Return more useful error information when a persistent volume fails to mount #23122

screeley44 · 2016-03-17T14:25:27Z

Fixes #22992
Fixes #23048 - resolves following issues - UXP issues

volume plugin type errors are not being surfaced to pod describe events properly when a failure occurs with PV/PVC volume building - for example plugin builder fails if secrets or endpoints are missing (rbd or glusterfs). The user only sees a generic error that has incorrect meaning "unsupported volume type"

see issues #22992 and #23048 for more details

k8s-bot · 2016-03-17T14:26:15Z

Can one of the admins verify that this patch is reasonable to test? (reply "ok to test", or if you trust the user, reply "add to whitelist")

This message may repeat a few times in short succession due to jenkinsci/ghprb-plugin#292. Sorry.

Otherwise, if this message is too spammy, please complain to ixdy.

k8s-bot · 2016-03-17T14:26:34Z

Can one of the admins verify that this patch is reasonable to test? (reply "ok to test", or if you trust the user, reply "add to whitelist")

This message may repeat a few times in short succession due to jenkinsci/ghprb-plugin#292. Sorry.

Otherwise, if this message is too spammy, please complain to ixdy.

k8s-bot · 2016-03-17T14:27:14Z

Can one of the admins verify that this patch is reasonable to test? (reply "ok to test", or if you trust the user, reply "add to whitelist")

This message may repeat a few times in short succession due to jenkinsci/ghprb-plugin#292. Sorry.

Otherwise, if this message is too spammy, please complain to ixdy.

k8s-github-robot · 2016-03-17T14:29:54Z

Labelling this PR as size/XS

screeley44 · 2016-03-17T16:04:39Z

@smarterclayton @pmorie @pweil- please review

pweil- · 2016-03-17T17:00:54Z

pkg/kubelet/volumes.go

@@ -34,7 +35,7 @@ import (
 	"k8s.io/kubernetes/pkg/volume"
 )

-var errUnsupportedVolumeType = fmt.Errorf("unsupported volume type")
+var errUnsupportedVolumeType = fmt.Errorf("failed volume mount, check previous pod describe events or logs for more details")


@screeley44 @pmorie - I took a look at the usages of this error. It looks like some of the usages (NewWrapperBuilder, NewWrapperCleaner) will actually hide the underlying error from the New* call and some don't (mountExternalVolumes). Should we go ahead and standardize that too?

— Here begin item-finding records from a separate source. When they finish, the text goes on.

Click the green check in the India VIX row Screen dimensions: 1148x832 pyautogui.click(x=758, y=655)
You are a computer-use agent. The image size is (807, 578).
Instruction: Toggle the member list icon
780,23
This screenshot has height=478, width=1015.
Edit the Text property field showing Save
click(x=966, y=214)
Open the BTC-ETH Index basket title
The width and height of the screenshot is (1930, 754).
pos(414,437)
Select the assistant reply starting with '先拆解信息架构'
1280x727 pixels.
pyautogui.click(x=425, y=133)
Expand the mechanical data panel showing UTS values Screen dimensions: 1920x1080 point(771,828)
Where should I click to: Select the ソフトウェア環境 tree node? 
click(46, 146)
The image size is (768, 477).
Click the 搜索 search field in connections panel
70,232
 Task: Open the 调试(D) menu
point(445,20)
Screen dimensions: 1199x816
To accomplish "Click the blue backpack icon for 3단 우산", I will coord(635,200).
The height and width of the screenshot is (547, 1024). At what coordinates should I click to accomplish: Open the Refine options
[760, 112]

I'll defer to folks who are in this code more than me.

pmorie · 2016-03-18T04:32:06Z

There are a few different problems to untangle here:

NewWrapperBuilder and NewWrapperCleaner in volumes.go both swallow errors when making their respective result objects; we should instead be passing those back
newVolumeBuilderFromPlugins should return a nil and an error, or a builder and no error, and not locating a volume plugin should be considered an error. Remove the check for a nil builder in mountExternalVolumes
unsupported volume type doesn't mean anything to anyone -- the error message for this case should be something like "Unable to find a volume plugin that can handle volume of type X` -- there's some overlap with the stuff @pweil is doing with volumes and OpenShift SCCs (which is not yet ported upstream) that has some code for getting user-facing labels from Volume specs that could be used to provide a meaningful guess at the volume type, but I think in practice this error message should almost never happen.

I believe if we make these changes both the error message in the pod status and the message in the event will have the accurate root cause.

How does that sound @screeley44 @pweil-?

cc @saad-ali @thockin

pweil- · 2016-03-18T12:43:22Z

NewWrapperBuilder and NewWrapperCleaner in volumes.go both swallow errors when making their respective result objects; we should instead be passing those back

Yes, agree

newVolumeBuilderFromPlugins should return a nil and an error, or a builder and no error, and not locating a volume plugin should be considered an error. Remove the check for a nil builder in mountExternalVolumes

I like this better. I noticed in the review (#23122 (comment)) that we have to go through extra gyrations because methods can return nil, nil which is "acceptable" but then just turned into an error anyway. I'd rather bubble a "plugin not registered" or similar error and change the calling code to be more simple.

saad-ali · 2016-03-18T18:16:42Z

👍 to @pmorie's suggestions

k8s-github-robot · 2016-03-26T20:16:24Z

@screeley44 PR needs rebase

dchen1107 · 2016-03-28T23:08:34Z

+1 on @pmorie's comment: #23122 (comment)

@screeley44 Are you going to continue with pr with @pmorie's suggestion?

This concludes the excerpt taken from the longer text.